Purpose: Aiming to clarify the role of mitochondria in cell fate decision of cultured human corneal endothelial cell (cHCEC) subpopulations. Methods: The mitochondrial respiratory ability were examined with Mito stress and Mito fuel flex test assays using an extracellular flux analyzer (XFe24; Agilent Technologies; Santa Clara, CA) for human corneal endothelium tissues, mature cHCECs and a variety of cell state transitioned cHCECs. Tricarboxylic acid cycle and acetyl-coenzyme A-related enzymes was analyzed by proteomics for cell lysates using liquid chromatography-tandem mass spectrometry for cHCEC subpopulations. Results: The maximum oxygen consumption rate was found to become stable depending on the maturation of cHCECs. In the Mito stress tests, culture supplements, epidermal growth factor, SB203580, and SB431543 significantly repressed oxygen consumption rate, whereas a Rho-associated protein kinase inhibitor Y-27632 increased.
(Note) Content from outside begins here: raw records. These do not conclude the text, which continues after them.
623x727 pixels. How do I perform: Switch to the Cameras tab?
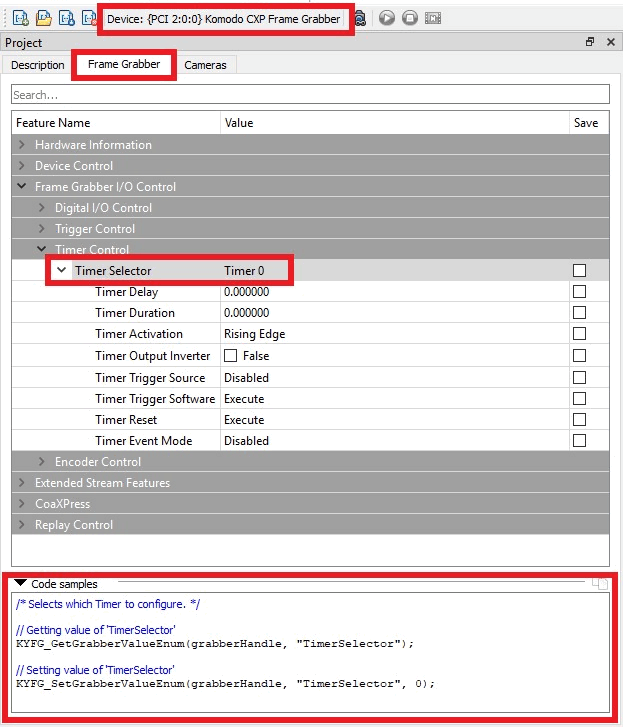pos(205,65)
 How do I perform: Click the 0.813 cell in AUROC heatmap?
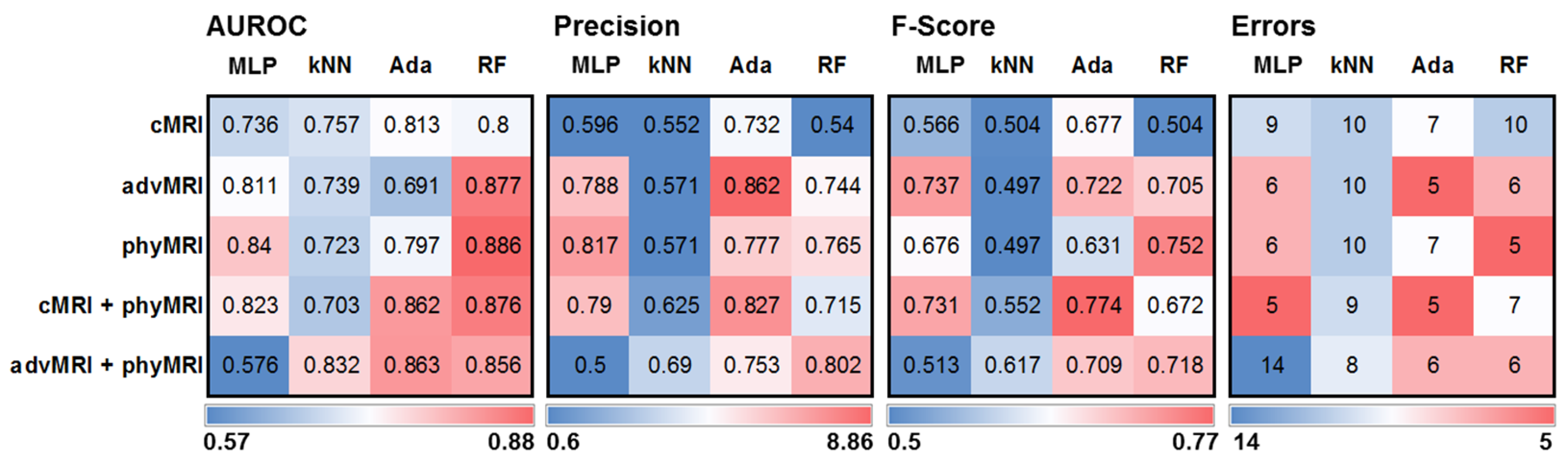pyautogui.click(x=411, y=125)
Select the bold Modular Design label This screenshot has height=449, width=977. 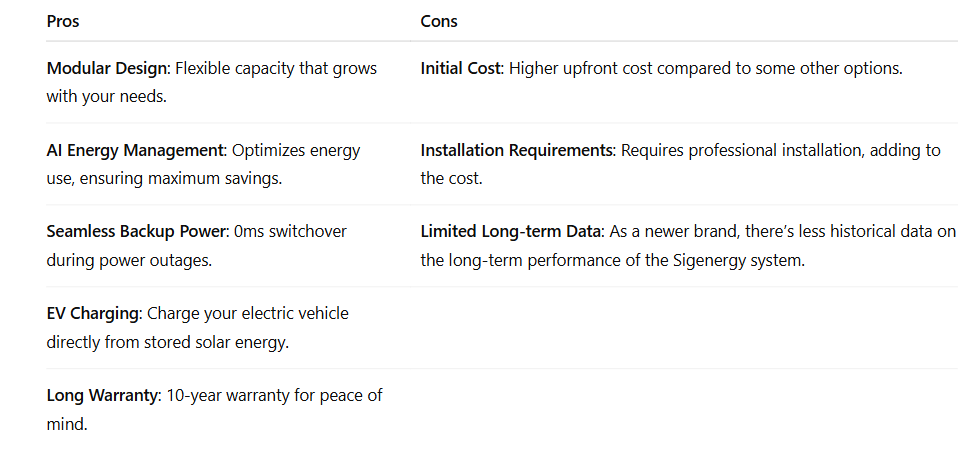[x=107, y=69]
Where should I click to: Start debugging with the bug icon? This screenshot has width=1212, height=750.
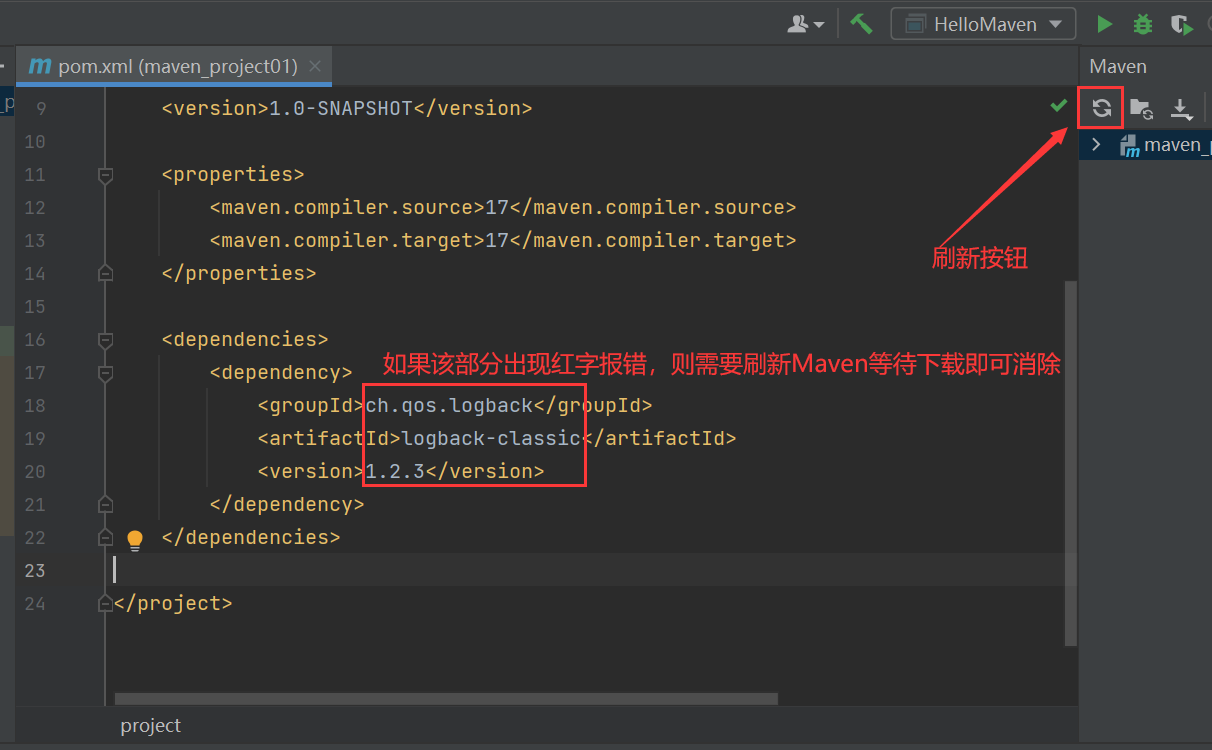point(1142,23)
Tricarboxylic acid cycle and mitochondria acetyl-coenzyme A-related enzymes were selectively upregulated in mature cHCECs, but not in cell state transitioned cHCECs. The maximum oxygen consumption rate was found to be higher in healthy human corneal endothelium tissues than those with deeply reduced cell density. An upregulated tricarboxylic acid cycle was linked with metabolic rewiring converting cHCECs to acquire the mitochondria-dependent oxidative phenotype. Conclusions: Mitochondrial metabolic intermediates and energy metabolism are tightly linked to the endothelial cell fate and function. These findings will help us to standardize a protocol for endothelial cell injection.

Polarized Expression of Ion Channels and Solute Carrier Family Transporters on Heterogeneous Cultured Human Corneal Endothelial Cells.

Purpose: To clarify the expression profiles of ion channels and transporters of metabolic substrates among heterogeneous cultured human corneal endothelial cells (cHCECs) distinct in their effectiveness in reconstituting the corneal endothelium. Methods: Integrated proteomics for cell lysates by liquid chromatography-tandem mass spectrometry was carried out from three aliquots of cHCECs enriched in either cluster of definition (CD)44-/+ (mature) cHCECs or CD44++/+++ cell-state transition (CST) cHCECs. The expression profiles of cations/anions, monocarboxylic acid transporters (MCTs), and solute carrier (SLC) family proteins, as well as carbonic anhydrases (CAs), were investigated. Results: The polarized expression of cations/anions, MCTs, and SLC family proteins, as well as CAs, was clarified for mature and CST cHCECs. Most SLC4 family members, including SLC4A11 and SLC4A4 (NBCe1), were upregulated in the CST cHCECs, whereas SLC9A1 (Na+/H+ exchanger isoform one [NHE1]) and CA5B were detected only in the mature cHCECs. In addition, SLC25A42, catalyzing the entry of coenzyme A into the mitochondria, and SLC25A18, functioning as a mitochondrial glutamate carrier 2 (both relevant for providing the substrates for mitochondrial bioenergetics), were selectively expressed in the mature cHCECs. Conclusions: Our findings may suggest the relevance of qualifying the polarized expression of these ion channels and transporter-like proteins to ensure not only the suitability but also the in vivo biological functionality of cHCECs selected for use in a cell-injection therapy.